_GIVEN INFORMATION_
□ □ □ □ □ □ □

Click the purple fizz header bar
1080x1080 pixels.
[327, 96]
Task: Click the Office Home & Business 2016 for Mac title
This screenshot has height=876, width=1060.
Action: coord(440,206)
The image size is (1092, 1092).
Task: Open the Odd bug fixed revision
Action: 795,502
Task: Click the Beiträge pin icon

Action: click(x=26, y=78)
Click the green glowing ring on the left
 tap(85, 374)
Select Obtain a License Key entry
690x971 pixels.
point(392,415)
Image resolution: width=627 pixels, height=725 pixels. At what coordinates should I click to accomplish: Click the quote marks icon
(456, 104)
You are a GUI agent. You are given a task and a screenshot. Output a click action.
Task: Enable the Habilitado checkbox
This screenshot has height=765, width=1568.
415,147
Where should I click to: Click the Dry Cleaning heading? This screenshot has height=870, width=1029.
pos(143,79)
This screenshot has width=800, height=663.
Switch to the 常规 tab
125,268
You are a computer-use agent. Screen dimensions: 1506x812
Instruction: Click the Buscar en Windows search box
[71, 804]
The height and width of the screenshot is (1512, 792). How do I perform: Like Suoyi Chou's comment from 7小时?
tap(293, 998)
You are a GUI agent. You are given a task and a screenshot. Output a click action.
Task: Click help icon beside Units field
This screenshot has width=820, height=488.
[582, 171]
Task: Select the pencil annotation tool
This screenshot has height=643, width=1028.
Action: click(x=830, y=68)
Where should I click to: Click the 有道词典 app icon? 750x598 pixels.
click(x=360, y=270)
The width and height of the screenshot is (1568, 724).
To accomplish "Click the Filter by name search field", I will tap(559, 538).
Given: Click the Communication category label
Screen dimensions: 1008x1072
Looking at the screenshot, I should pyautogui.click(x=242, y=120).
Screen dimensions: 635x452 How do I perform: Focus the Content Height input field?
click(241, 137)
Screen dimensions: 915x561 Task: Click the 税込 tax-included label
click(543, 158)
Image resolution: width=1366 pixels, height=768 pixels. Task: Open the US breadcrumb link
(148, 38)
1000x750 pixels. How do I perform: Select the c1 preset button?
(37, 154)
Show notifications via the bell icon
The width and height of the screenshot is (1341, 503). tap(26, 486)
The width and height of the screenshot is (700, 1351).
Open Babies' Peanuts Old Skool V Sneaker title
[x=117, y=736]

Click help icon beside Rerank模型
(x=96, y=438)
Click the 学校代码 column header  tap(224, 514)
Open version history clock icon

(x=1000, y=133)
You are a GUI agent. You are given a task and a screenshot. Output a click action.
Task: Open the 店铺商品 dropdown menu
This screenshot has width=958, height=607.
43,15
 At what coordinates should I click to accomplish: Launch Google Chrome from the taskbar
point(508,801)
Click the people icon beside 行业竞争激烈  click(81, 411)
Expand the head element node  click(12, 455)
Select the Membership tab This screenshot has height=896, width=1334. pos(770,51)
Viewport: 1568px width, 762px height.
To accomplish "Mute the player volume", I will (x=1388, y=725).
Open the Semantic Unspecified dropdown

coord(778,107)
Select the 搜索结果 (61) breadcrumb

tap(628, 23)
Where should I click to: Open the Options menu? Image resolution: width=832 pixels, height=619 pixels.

□ □ □ □ □ □ □

_ACTIVITY_
Once you have read the records, repeat them all exactly.

_YOUR SOLUTION_
Click the purple fizz header bar
1080x1080 pixels.
[327, 96]
Task: Click the Office Home & Business 2016 for Mac title
This screenshot has height=876, width=1060.
Action: coord(440,206)
The image size is (1092, 1092).
Task: Open the Odd bug fixed revision
Action: 795,502
Task: Click the Beiträge pin icon

Action: click(x=26, y=78)
Click the green glowing ring on the left
 tap(85, 374)
Select Obtain a License Key entry
690x971 pixels.
point(392,415)
Image resolution: width=627 pixels, height=725 pixels. At what coordinates should I click to accomplish: Click the quote marks icon
(456, 104)
You are a GUI agent. You are given a task and a screenshot. Output a click action.
Task: Enable the Habilitado checkbox
This screenshot has height=765, width=1568.
415,147
Where should I click to: Click the Dry Cleaning heading? This screenshot has height=870, width=1029.
pos(143,79)
This screenshot has width=800, height=663.
Switch to the 常规 tab
125,268
You are a computer-use agent. Screen dimensions: 1506x812
Instruction: Click the Buscar en Windows search box
[71, 804]
The height and width of the screenshot is (1512, 792). How do I perform: Like Suoyi Chou's comment from 7小时?
tap(293, 998)
You are a GUI agent. You are given a task and a screenshot. Output a click action.
Task: Click help icon beside Units field
This screenshot has width=820, height=488.
[582, 171]
Task: Select the pencil annotation tool
This screenshot has height=643, width=1028.
Action: click(x=830, y=68)
Where should I click to: Click the 有道词典 app icon? 750x598 pixels.
click(x=360, y=270)
The width and height of the screenshot is (1568, 724).
To accomplish "Click the Filter by name search field", I will tap(559, 538).
Given: Click the Communication category label
Screen dimensions: 1008x1072
Looking at the screenshot, I should pyautogui.click(x=242, y=120).
Screen dimensions: 635x452 How do I perform: Focus the Content Height input field?
click(241, 137)
Screen dimensions: 915x561 Task: Click the 税込 tax-included label
click(543, 158)
Image resolution: width=1366 pixels, height=768 pixels. Task: Open the US breadcrumb link
(148, 38)
1000x750 pixels. How do I perform: Select the c1 preset button?
(37, 154)
Show notifications via the bell icon
The width and height of the screenshot is (1341, 503). tap(26, 486)
The width and height of the screenshot is (700, 1351).
Open Babies' Peanuts Old Skool V Sneaker title
[x=117, y=736]

Click help icon beside Rerank模型
(x=96, y=438)
Click the 学校代码 column header  tap(224, 514)
Open version history clock icon

(x=1000, y=133)
You are a GUI agent. You are given a task and a screenshot. Output a click action.
Task: Open the 店铺商品 dropdown menu
This screenshot has width=958, height=607.
43,15
 At what coordinates should I click to accomplish: Launch Google Chrome from the taskbar
point(508,801)
Click the people icon beside 行业竞争激烈  click(81, 411)
Expand the head element node  click(12, 455)
Select the Membership tab This screenshot has height=896, width=1334. pos(770,51)
Viewport: 1568px width, 762px height.
To accomplish "Mute the player volume", I will (x=1388, y=725).
Open the Semantic Unspecified dropdown

coord(778,107)
Select the 搜索结果 (61) breadcrumb

tap(628, 23)
Where should I click to: Open the Options menu? Image resolution: width=832 pixels, height=619 pixels.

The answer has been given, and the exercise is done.